After watching several YouTube tutorials made by dopey stoners pressing rosin in less than ideal situations, I decided it was time to give it a shot myself.

To start, I picked up a cheap flatiron at my local Kmart, opting for the model with the widest heating plates, rather than run the risk of ruining my girlfriend’s. I chose one with a variable temperature setting and a digital readout so I wouldn’t end up over or under heating my plant material. With my high-tech extraction equipment now in place, it was only a matter of choosing the right material to Rosin the shit out of.

Rosin5

My first impulse was to go for my excess weed, the stuff that wasn’t getting smoked and was likely headed for the shake jar, rather than waste any of my preferred smoking material. First, I turned on the flatiron, adjusting the temperature to a notch above 300 degrees Fahrenheit, which I double checked with my handy laser thermometer. Though the tutorials I watched varied, the general consensus was somewhere between 300 and 400 degrees, hot enough to melt the terpenoids and unlock the resin, but not so hot that it vaporizes the THC, which boils and turns into vapor at 315 degrees.

Next, I placed a small nug, maybe half a gram, into the fold of a sheet of parchment paper (note: do NOT use wax paper for this, it will melt and you will be left with nothing but a sticky mess and a reminder of your own failures) and carefully placed the folded paper between the ceramic plates. I squeezed the paddles together with all the zeal of a teenage girl straightening her hair before prom, giving it a five count before releasing and opening up my parchment to see what I had accomplished. The dryness of my herb had worked against me, as what I discovered inside my carefully folded parchment paper was a crumbly mess, and no rosin.

Realizing my mistake, I opted to try a fresh bud. Fortunately, I had a fresh plant readily available, cut down just the day prior. I ripped off a squishy fresh bud, put it into a newly folded piece of parchment paper, and gave it a squeeze with the flatiron. My first couple tries didn’t yield anything impressive, a few spatters of resin on the paper that I collected with my dabbing tool. After folding the smooshed nugs and pressing again, I quickly realized the key to getting the most resin from your nugs was pressure.

Rosin4

The process is similar to cold-press juicing — the key difference being the application of heat and the viscosity of the resin you are trying to extract — meaning the more pressure you can apply, the more resin you will squeeze out. I began pressing with my full weight, and the results were phenomenal.

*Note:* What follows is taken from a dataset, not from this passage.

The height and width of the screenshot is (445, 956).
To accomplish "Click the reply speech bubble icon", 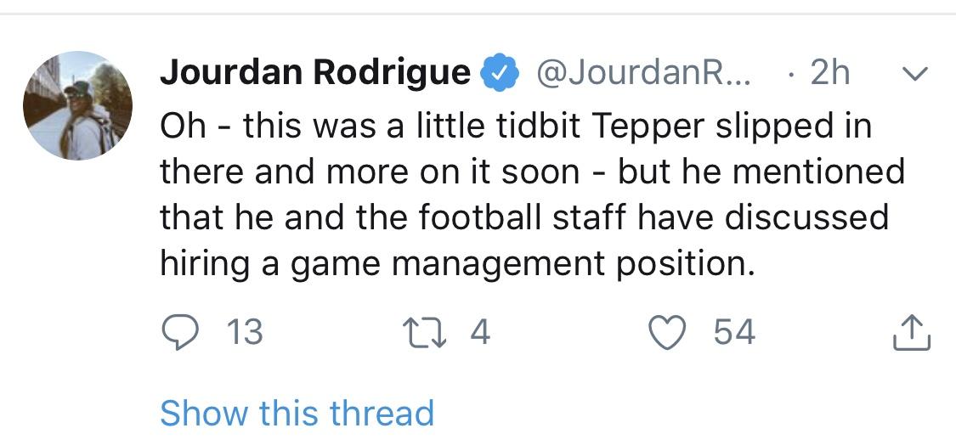I will 180,334.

Soon I was pulling out sizable dabs from my half-gram nugs, and I was dabbing my own homemade, golden amber extract, excited as a child that has just helped prepare dinner for the first time.

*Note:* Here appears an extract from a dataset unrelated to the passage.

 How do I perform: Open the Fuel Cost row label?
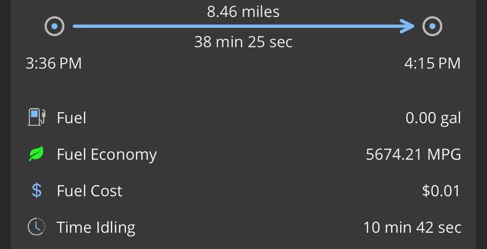[89, 191]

I found each nug could be folded over on itself several times after being flattened, and I generally saw returns diminish beyond what I felt was worthwhile on the fourth or fifth re-pressing. What’s left over is flattened, darkened nugs resembling old-fashioned Mexican brick shwag. Some tutorials suggested using this leftover bud in edibles or tinctures, as the heat extraction also serves to decarboxylate the bud, but I felt it had served its purpose and trashed my leftovers.

Collecting the freshly squeezed resin by rubbing the tip of my dab tool across the paper would occasionally catch bits of plant matter as well, so for this reason I would recommend dabbing rosin on a ceramic or quartz nail that can be easily cleaned with a quick blast from your torch.

While the dabs I managed to press out certainly did the trick and got me nice and stoned, the flavor was lacking compared to higher-end concentrates like full melt bubble hash and live resin. This is likely due to the destruction of terpenes and flavonoids caused by the heat extraction. Still, the promise of safe, easy homemade extracts is awfully attractive, and I’ll likely be doing it again. If you’re looking to save some money on extracts or just to avoid potential contaminants such as butane, Rosin Tech is a great option. It seems like hash extracted in this manner is likely to be showing up in dispensaries any day now, and undoubtedly someone is already working on a pricy commercial extractor. But you can do it at home, all it takes is a $40 hair straightener and a little bit of trial and error.